S3 Dynamic groups based on agent attributes High Open Rule-based groups (e.g., RAM <= 8GB, OS = Windows 10, disk > 90%). Policies can target dynamic groups.
S4 Policy actions: custom script execution High Open Policies can trigger scripts (PowerShell/bash) on matching agents. Scheduled or on-demand.
S5 Customizable alerting system High Open User-defined alert rules: offline detection, disk space thresholds, SMART errors, RAID degradation, bad sectors, CPU/RAM sustained high, temp thresholds. Configurable severity, notification channels, escalation.
S6 Alert notification channels Medium Open Email, webhook, Slack/Teams integration, push notifications. Per-alert-rule routing.
S7 Real-time tunnel mechanism (separate from check-in) High Phase 1 Done Session lifecycle REST+WS+DB+agent state machine complete (2026-04-14 / verified 2026-04-15).
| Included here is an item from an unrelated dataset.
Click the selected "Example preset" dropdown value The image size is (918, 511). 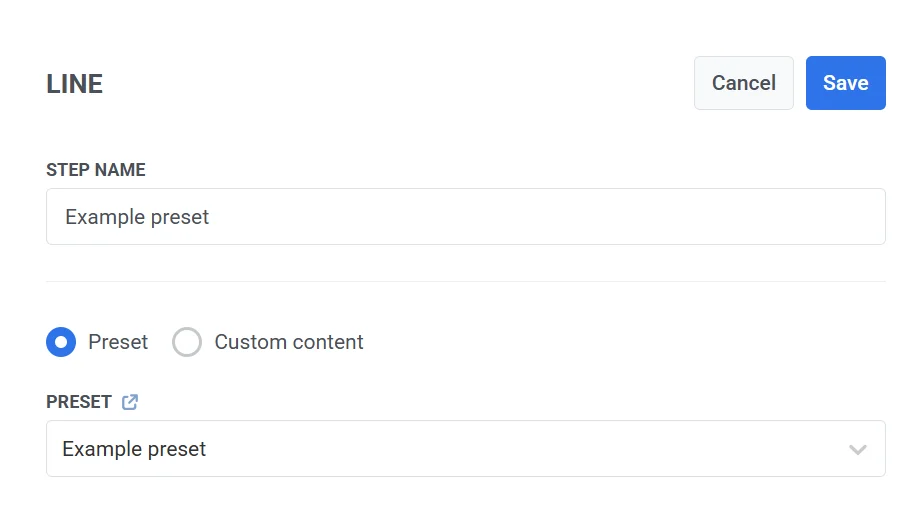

Phase 2 (channels) tracked under Tunnel Channels section below.
S8 Closed-session status endpoint returns 403 Medium Open GET /api/v1/tunnel/status/{id} returns 403 for closed sessions (should return {status: closed}). Root cause: verify_session_ownership() applies WHERE status='active' before ownership check. Fix in server/src/db/tunnel.rs:94-103.
S9

Tunnel Channels (Phase 2)

On-demand capabilities layered on top of the tunnel session framework. Each channel is a typed WebSocket payload pair (request/response) routed by channel_id under an open tech_session. All channel operations are audited per Logging & Audit section.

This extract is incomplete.